The point of my rant is not to debate whether abortion is right or wrong. While I guess I am
pro-life, I nonetheless support the right of someone else to be pro-choice, and I realize that
abortion is an individual moral decision that the government has no business regulating. I also
realize that, as a man, my opinion makes no real difference on abortion since I'm not the one
having the baby. The point of this rant to show that the popular arguments used by the
pro-choice and pro-life crowds are used selectively, and are pretty much hypocritical.
Walking around campus last week, I noticed someone had written "my body, my choice" in chalk in
various areas. I assume this is in protest to the pro-life display at Rudder Fountain this week.
But is the "my body, my choice" argument really back up the pro-choice position? The argument
states that a woman has a right to choose what she will or will not do to her own body. By this
logic, a woman should have the right to choose to have an abortion, and should not be bound by
laws.
By that same rationale, however, a woman (or man) should be free to shoot-up heroin, smoke a
fat-ass chronic blunt, or take the occasional after-sex hit off the crack pipe. After all, it
is her body, and therefore her "choice" to do drugs. However, laws exist that prevent the use
of drugs. These drug laws are retarded and useless, but that's another rant. Anyway, if
pro-choice advocates are going to use the argument "my body, my choice" and call for the end of
abortion laws, then they must also advocate the legalization of drugs. Not to do so is
hypocritical and weakens your position. After all, just as the government should not restrict a
woman's right to choose to have an abortion, the government (by this logic) should also not
restrict a woman's right to use narcotics.
On a similar note, it would seem hypocritical for someone to be pro-life, and yet advocate the
killing of doctors who perform abortions, or advocate the use of the death penalty. After all,
a human life is a human life (say the pro-lifers). So again, lots of pro-lifers want to have
their cake and eat it to. They are against aborting fetuses, but advocate the death penalty.
And this whole approach of showing disguisting, gross pictures of aborted fetuses only gets
insults (and sometimes rocks) hurled their way. Showing me a picture of an alcoholic's liver
won't make me stop drinking. Showing me a picture of an aborted fetus won't make someone
pro-life. It'll just make them puke up their double cheeseburger, and they will become even
more defensive of their pro-choice position.

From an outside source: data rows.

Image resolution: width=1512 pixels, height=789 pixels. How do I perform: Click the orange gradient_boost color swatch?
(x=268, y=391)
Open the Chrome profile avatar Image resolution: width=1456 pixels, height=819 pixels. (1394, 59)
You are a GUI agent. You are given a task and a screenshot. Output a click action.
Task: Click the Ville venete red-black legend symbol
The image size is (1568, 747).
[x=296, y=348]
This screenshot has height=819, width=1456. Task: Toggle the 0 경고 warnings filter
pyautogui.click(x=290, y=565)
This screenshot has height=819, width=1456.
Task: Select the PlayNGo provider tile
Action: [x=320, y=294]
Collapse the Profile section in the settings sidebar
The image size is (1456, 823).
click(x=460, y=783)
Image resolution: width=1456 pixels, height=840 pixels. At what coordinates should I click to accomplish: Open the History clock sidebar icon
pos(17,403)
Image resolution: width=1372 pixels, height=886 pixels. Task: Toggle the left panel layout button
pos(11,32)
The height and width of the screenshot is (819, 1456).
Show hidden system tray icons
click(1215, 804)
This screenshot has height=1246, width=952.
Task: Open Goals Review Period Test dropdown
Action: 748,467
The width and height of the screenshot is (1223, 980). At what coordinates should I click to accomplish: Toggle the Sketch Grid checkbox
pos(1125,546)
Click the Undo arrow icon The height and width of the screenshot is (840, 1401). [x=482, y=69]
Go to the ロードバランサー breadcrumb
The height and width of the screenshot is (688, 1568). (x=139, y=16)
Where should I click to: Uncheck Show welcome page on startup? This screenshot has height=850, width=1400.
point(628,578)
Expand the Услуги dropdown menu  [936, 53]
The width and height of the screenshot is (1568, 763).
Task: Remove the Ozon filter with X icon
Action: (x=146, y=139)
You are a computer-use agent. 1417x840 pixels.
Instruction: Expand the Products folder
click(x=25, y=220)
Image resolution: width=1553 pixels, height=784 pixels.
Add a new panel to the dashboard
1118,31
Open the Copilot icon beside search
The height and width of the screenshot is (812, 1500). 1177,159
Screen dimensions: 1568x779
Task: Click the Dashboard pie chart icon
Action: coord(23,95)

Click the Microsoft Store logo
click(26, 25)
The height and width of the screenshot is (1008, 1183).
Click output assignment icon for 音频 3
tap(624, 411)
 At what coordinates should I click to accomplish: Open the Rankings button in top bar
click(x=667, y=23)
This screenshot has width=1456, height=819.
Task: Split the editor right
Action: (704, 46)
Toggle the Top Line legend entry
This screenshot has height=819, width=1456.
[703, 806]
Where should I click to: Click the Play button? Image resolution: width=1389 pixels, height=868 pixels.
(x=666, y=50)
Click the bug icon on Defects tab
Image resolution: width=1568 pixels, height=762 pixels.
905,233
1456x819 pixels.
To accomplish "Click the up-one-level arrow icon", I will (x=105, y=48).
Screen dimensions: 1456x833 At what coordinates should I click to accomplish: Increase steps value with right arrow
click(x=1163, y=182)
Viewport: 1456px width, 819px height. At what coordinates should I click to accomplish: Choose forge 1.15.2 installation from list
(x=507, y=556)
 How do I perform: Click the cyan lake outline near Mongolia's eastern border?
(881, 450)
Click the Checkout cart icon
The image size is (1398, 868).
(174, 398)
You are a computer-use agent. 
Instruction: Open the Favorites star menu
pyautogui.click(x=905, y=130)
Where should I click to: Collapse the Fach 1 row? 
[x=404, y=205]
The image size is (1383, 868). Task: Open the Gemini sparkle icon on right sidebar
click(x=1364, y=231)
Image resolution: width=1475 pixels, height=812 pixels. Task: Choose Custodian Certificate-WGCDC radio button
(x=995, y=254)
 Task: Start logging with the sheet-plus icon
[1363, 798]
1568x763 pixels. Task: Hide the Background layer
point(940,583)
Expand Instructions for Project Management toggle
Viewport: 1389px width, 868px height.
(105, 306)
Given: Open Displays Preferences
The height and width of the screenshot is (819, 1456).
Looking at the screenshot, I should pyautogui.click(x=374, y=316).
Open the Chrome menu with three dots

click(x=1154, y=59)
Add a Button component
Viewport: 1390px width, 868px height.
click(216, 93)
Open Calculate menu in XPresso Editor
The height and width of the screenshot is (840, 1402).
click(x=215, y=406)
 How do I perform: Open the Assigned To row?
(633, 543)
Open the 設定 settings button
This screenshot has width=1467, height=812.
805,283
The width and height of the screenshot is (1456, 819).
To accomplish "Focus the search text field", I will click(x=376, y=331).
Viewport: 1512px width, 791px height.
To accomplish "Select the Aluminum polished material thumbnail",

Unfortunately, most pro-choice advocates aren't calling for the legalization of drugs to uphold
their argument. And many pro-life individuals also support the death penalty. Until both
pro-choice and pro-life individuals stop selectively using arguments in their cause (only to
turn around and go against that same argument), they will continue to be looked upon as
hypocrites. And I will continue to ignore both sides.